# african spotted leaf fish?



## Aquarius Keeper

I saw this adorable little spotted fish cowering in a bala shark tank at petsmart today, and it saw me, and it was love at first sight - it swam toward me and seemed to beg me to take it home.

But I was good and resisted my overwhelming desire to own this fish. I went home and googled it and learned nothing, except that it's an unknown quantity in mainstream fishlore.

Petsmart says they rarely come through the store - they say they get to 4" and are semi-aggressive but I don't really trust corporate petstore employees about anything...

I *really* want to buy this fish tomorrow. Does anybody know anything about it??

Thanks!

Jonathan


----------



## iamntbatman

I've done a bunch of research on this fish, as I eventually want one or more of them myself. The scientific name is Ctenopoma acutirostre. They're an anabantid related to gouramis. They get to about 6" in length. They prefer softer water with a slightly acidic pH, although I'm sure it would easily adapt to most conditions. Generally they're supposed to be pretty hardy.

As for behavior and care: they get to about 6" and are *very* predatory. Some people feed them flake and pellet but many others devote a tank full of breeding livebearers to provide a steady source of live food. Their mouths are much, much bigger than they look and as such they shouldn't be housed with any fish smaller than they are. However, they're fairly timid so you also can't house them with big boisterous cichlids. They do best in heavily planted tanks with subdued lighting. I think a single fish would do ok in a 29g tank, with bigger tanks being needed for more fish. Some people report that they get along well together, but it seems like they spend more time together when young and can get territorial when they're older. Young fish introduced to a tank at the same time will have a better chance of getting along as they age, though.


----------



## Aquarius Keeper

Thanks imantbatman, that's enough to make the purchase. This fish I'm in love with is only 1" at the moment, so I'll add it to my community tank and monitor it closely. I am planning on keeping breeding live bearers. If it grows belligerent with size/age I'll look into moving it into a different tank...
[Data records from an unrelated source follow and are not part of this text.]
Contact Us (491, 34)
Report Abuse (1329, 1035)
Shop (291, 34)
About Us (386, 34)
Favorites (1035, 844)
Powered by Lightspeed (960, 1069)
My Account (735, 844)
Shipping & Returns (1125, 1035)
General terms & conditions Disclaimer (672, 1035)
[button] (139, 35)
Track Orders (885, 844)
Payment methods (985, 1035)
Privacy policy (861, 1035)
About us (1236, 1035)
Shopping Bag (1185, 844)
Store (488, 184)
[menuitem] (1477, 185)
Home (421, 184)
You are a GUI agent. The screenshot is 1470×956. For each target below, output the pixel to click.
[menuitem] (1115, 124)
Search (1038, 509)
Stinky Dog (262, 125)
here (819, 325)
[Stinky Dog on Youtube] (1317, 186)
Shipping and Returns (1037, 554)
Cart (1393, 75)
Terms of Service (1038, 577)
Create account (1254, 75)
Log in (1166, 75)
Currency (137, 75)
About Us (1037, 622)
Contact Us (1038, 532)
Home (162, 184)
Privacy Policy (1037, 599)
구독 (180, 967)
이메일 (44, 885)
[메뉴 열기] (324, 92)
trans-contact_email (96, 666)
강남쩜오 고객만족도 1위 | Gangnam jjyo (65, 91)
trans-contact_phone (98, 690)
I'll let you know how it goes.


----------



## Aquarius Keeper

So I bought the fish and it's acclimating right now. Pretty feisty little guy - a lot quicker than it looks.

You mention live food is better - I'm new to live fish food. What kind of live food is small enough for a 1" fish to eat?


----------



## iamntbatman

The fish has a huge mouth for its size, so it should be able to handle smaller sized feeder guppies. If not, I'm sure it would love live blackworms.


----------



## Aquarius Keeper

This fish is awesome! I have it in a temporary 8 gallon tub with a baby upside-down catfish (I'm house-sitting in Pasadena, I'll get them into my 30g in Hollywood on Wednesday.)

It gave me a scare by playing dead when I first got it, but actually it seems quite healthy, and glad to be out of the bala shark tank. It's not wild about the catfish coming into it's space, but it hasn't nipped yet - I added a second small "cave" in case it wants more privacy. I think this one will be my favorite...


----------



## Aquarius Keeper

Just an update on adding this fish -

I had to run to hollywood for an errand yesterday and so was able to introduce my leaf fish to the 30g then.

I'd heard a lot about how this fish is shy and territorial and will spend all it's time hiding - but once it got into the bigger tank, it spent the next few hours buzzing slowly around and exploring - didn't hide at all. It's really little - even the guppies are big enough to bully it (I know in the end the guppies could wind up snacks) - and there's a dwarf gourami in the tank 3 times it's size - still it hasn't seemed particularly intimidated or territorial - I'm thrilled that it's so active.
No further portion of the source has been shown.